WORK ORDER:
Using the listing below, work out how many lines contain the word "agent", and respond with that number alone.

-------------------------

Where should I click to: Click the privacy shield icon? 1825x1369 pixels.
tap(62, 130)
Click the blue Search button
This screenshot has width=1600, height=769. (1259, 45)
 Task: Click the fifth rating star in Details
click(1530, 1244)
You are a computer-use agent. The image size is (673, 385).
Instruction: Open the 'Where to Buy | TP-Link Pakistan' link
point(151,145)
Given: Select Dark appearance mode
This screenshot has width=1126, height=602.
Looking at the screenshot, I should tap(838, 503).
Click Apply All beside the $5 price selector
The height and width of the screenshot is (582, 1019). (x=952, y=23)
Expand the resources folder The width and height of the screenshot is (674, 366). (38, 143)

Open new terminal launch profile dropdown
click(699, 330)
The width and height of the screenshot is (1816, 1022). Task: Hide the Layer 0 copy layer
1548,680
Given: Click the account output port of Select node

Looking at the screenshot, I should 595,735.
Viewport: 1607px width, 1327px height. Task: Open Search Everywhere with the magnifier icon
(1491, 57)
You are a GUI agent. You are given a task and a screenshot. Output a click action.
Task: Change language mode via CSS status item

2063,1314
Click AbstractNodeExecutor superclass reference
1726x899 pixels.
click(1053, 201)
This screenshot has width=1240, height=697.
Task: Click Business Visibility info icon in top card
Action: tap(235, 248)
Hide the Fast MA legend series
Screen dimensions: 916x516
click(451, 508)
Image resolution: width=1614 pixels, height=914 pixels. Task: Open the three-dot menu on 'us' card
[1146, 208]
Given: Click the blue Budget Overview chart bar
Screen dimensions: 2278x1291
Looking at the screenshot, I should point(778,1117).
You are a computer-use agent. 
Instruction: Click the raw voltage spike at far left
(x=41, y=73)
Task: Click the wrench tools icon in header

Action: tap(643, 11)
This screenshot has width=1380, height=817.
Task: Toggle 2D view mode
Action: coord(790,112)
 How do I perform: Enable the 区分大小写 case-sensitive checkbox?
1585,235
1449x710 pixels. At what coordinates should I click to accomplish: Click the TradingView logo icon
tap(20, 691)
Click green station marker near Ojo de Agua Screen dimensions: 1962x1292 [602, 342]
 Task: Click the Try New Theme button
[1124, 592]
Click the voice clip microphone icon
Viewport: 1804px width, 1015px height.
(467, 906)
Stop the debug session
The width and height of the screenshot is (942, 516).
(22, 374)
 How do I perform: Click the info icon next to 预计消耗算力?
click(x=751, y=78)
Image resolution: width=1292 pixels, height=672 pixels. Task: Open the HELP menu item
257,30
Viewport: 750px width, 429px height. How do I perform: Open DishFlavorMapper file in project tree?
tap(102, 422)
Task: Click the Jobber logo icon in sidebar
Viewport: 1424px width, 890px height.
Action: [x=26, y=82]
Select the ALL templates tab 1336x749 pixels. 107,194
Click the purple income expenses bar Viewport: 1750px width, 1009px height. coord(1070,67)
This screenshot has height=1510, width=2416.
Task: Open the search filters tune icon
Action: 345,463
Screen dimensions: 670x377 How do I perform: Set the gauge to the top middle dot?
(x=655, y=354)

-------------------------

ANSWER BELOW:
3